Cisco's Amy Chang on the Future of Collaboration

Amy Chang made her entrance into the collaboration industry last May, when Cisco acquired Accompany, the “relationship intelligence” company she founded and led as CEO. With the acquisition, Chang, who had been on the Cisco board, became SVP of Cisco’s Collaboration Technology Group, taking over the reigns over from Rowan Trollope, who left the company to become CEO of cloud contact center provider Five9.
 
While collaboration hadn’t been in Chang’s wheelhouse, artificial intelligence (AI) and analytics – so central to optimizing employee and customer engagement today – has been. Prior to founding Accompany, Chang worked at Google, leading teams responsible for Google Analytics and Website Optimizer, among other products. Before joining Google, Chang worked at eBay in paid search; as a McKinsey consultant for the semiconductor and software industries; and in hardware at Intel, AMD, and Motorola.
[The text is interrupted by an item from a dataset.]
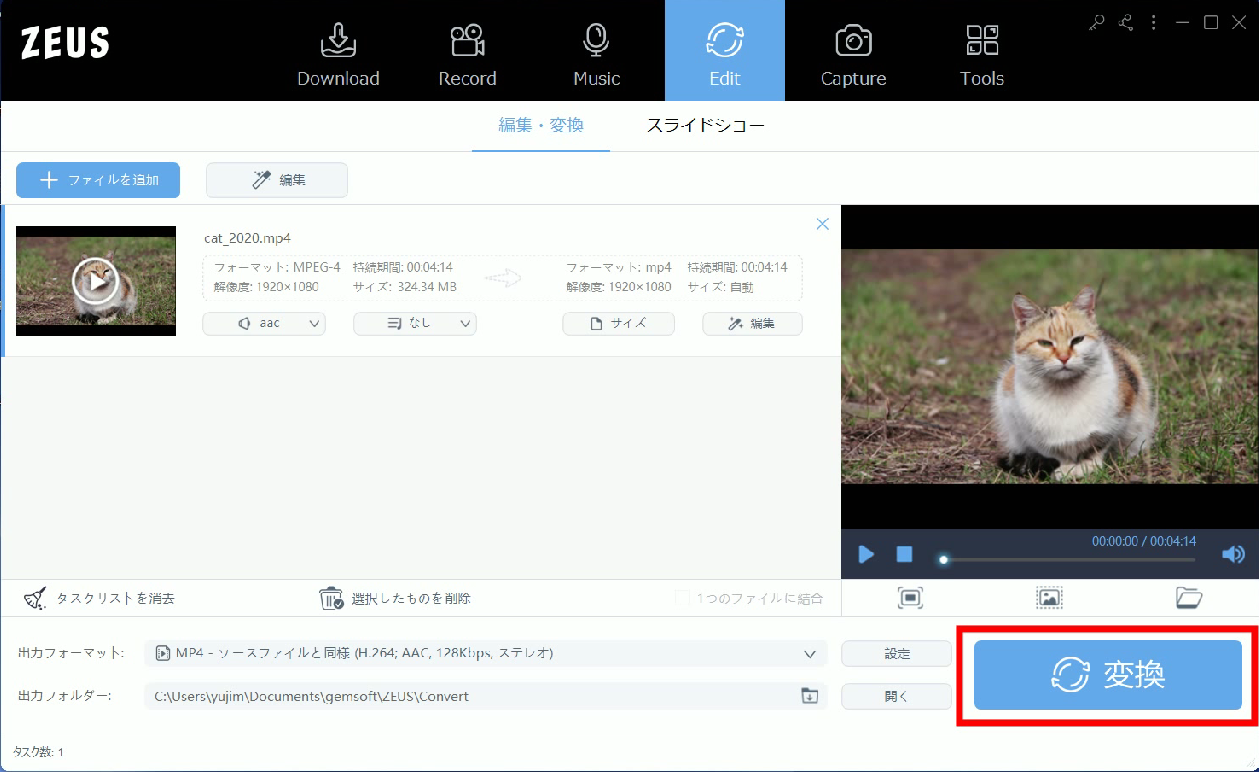This screenshot has width=1259, height=772.
Task: Stop the preview playback
Action: pos(904,554)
Over the years she has served on the Cisco, Splunk, Informatica, and Procter & Gamble boards, and today retains her position at the latter.
 
Chang has been fairly quiet since joining Cisco. But she broke the silence in November, speaking publicly for the first time at Cisco’s Partner Summit, and is set to take to the mainstage at Enterprise Connect 2019 – one of five keynoters in a lineup that includes Lori Wright, GM of Microsoft 365; Pasquale DeMaio, GM of Amazon Connect; Rany Ng, director of product management at Google; and, as announced today, Joe Park, chief digital architect and VP of associate digital experience at Walmart.
 
I had the opportunity to sit down and get to know the “mysterious” Amy Chang in a recent No Jitter interview. Having had spoken with various members of her executive team, I had heard about her energetic personality and striking intelligence but knew little of how she planned on leading the Collaboration group forward. In our chat, Chang shared her thoughts on everything from that to her transition into Cisco leadership, the place for AI in collaboration, and Cisco’s recent executive leadership changes.
 
On Jumping in Feet First…
Once at Cisco, Chang said she began to identify areas that could be improved, and found a lot of low-hanging fruit. “We’re talking like watermelon-sized fruit on the ground that you can pick up,” she said.
 
As one example, she noted that she is working to reduce the time for order processing by an order of magnitude. “I just want to keep shrinking and shrinking and shrinking [the number of days it takes partners and customers to get stuff in their hands] down so that we’re extremely responsive,” she added.
 
These efforts to make doing business with the group easier are reflected in Cisco Collaboration’s earnings, Chang said. A year ago, before Chang had started, Cisco’s Applications group (within which Collaboration sits) had low single-digit growth. Now, as of the November earnings report, the Applications group is seeing 18% year-over-year growth, and Collaboration is “a very significant portion of that,” she said. “We have a long way to go, but you’ll see [more] progress throughout the year.”
 
On Product Strategy…
At a high level, Chang said she thinks about the business through the lens of what collaboration does for people. “Collaboration touches 300 million human beings on a regular basis for Cisco,” she said. “And we’re on the front lines of crafting that meaningful experience.” It’s about building bridges, not islands, she added.
 
It’s all about simplification, she said, and about having a single product portfolio. Enterprise IT shouldn’t need to be aware of Cisco’s internal structure, Chang said. “Our org chart should be opaque to you because the products should work as one portfolio,” she emphasized, noting that toward this end Cisco will be delivering “something that customers have been asking for, for a long time -- a unified client, where calling, messaging, and meetings are all together … in one simple experience.”
 
Chang gave a nod to the redesigned Webex platform as an example of how Cisco intends to create cohesion in the collaboration experience. “The [Webex] experience has gone from being the best that the 2000s had to offer to really being in the year 2019,” she said. For customers, the benefit of having a single platform is “multiplicative, not just additive,” she said. Think of Cisco Collaboration as a solution, not a bunch of point products, she added.
 
Chang’s strategy also revolves around interoperability, as well as around weaving intelligence through the portfolio. On the former, she pointed to its integrations of Webex with the Microsoft Office suite as evidence of the direction Cisco is moving in -- “where it all just works together.”
 
A final piece of the puzzle is continuing to serve premises-based customers. “We’re cloud-first, but not cloud-only,” she said. Cisco still has more than 30 million users on Jabber, many still active on premises-based solutions, Chang said. “These customers are going to be on those for a decade or two to come, and we’re not abandoning those products,” she added, noting a departure from the company’s previous stance.